For this project I am going to look at how new words enter the common language realm.
One of the responsibilities of a journalist is to teach his readers. This is not just limited to conveying news, but also includes teaching new vocabulary. This is particularly relevant in the fast-paced realm of technology, where artificial intelligence, the cloud, machine learning, and big data have become significantly more newsworthy as these concepts transform the industry and the process of innovation. But when do these words enter the public realm and vocabulary and become ML and AI? We should expect that journalists initially only use the unabbreviated concept. As the concept starts to enter the public domain, journalists may use both the abbreviation and the full word side by side, until the abbreviation is eventually predominantly used. Let's see if this is true!
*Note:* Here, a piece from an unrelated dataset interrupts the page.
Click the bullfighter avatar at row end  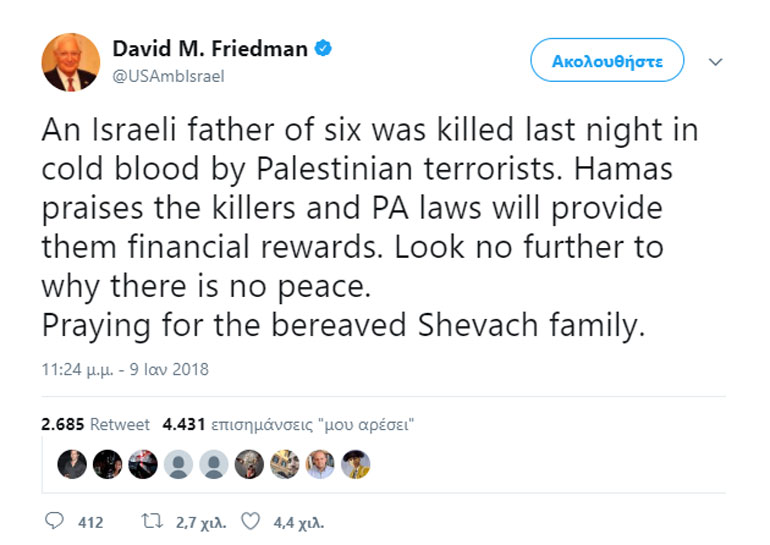tap(357, 463)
I decided to focus on the following words and abbreviations:
- Artificial Intelligence, AI, and A.I.
- Machine Learning, ML, and M.L.
- Natural Language Processing and NLP
- Neural Network and Neural Net
- Generative adversarial network and GANS
- Recurrent Neural Network, Recurrent Neural Net, RNN, and R.N.N.
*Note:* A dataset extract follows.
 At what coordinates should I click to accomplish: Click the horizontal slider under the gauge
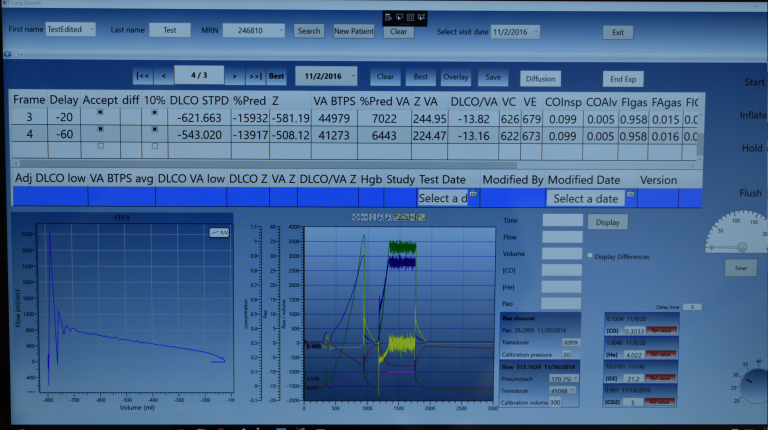[740, 245]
- Application Programming Interface and API
- Deep Neural Network, Deep Neural Net, Deepmind, and Deep Mind
- Supervised Machine Learning, Unsupervised Machine Learning, and Reinforcement Learning
- LSTM, Embedding space
- Cloud, Big Data, Technology, Automation, Robot, AOL, Cyber Crime
I scraped articles from the Guardian between 1999 and 2017 and count the number of occurences and co-occurences of the se words. The Guardian's online edition was the fifth most widely read in the world in 2014 (Source) and is thus a reasonable proxy for journalistic activity.
The most interesting results came from AI and ML. According to the 'Journalist Educator Hypothesis' above I expected that the number of occurences of the abbreviations would eventually overtake those of the complete words. However, we observe the opposite!
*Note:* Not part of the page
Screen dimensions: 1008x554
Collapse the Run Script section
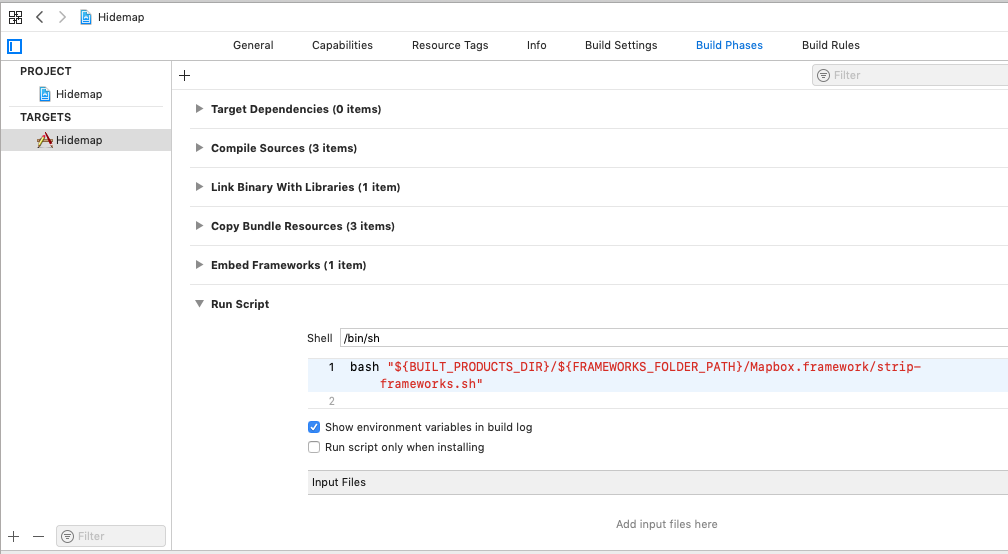[200, 304]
Timeline for AI versus Artificial Intelligence
Timeline for ML versus Machine Learning
One explanation may be that the target group changed. Whereas initially these kinds of tech articles may have been directed at the already knowledgeable readers, as these topics became more popular over time, the full word usage became necessary. It may also be indicative of journalists preferring to use the full word as the abbreviation comes as across as more and more 'buzzwordy' as the popularity of the concept rises.
Speaking of buzzwords, let's have a look at a couple.
Timeline for Buzzwords
We can see, perhaps surprisingly, that 'Cloud' and 'Big Data' are actually on the downturn, whereas 'automation' and 'robot' have become much more common. If this is at all indicative of company behavior, it implies that there may have been a shift from virtual innovation to physical innovation.
Finally, most of the technical terms, like embedding space or the different types of machine learning almost never occur, presumably because the Guardian is a news outlet accessible to a general audience.
Just for fun I also tried to look into co-occurences of words, combining the full word with their abbreviations into single categories. We can see that there are actually not that many co-occurences. The most common ones were AI with Robots, AI with Automation, AI with ML, and Big Data with Cloud.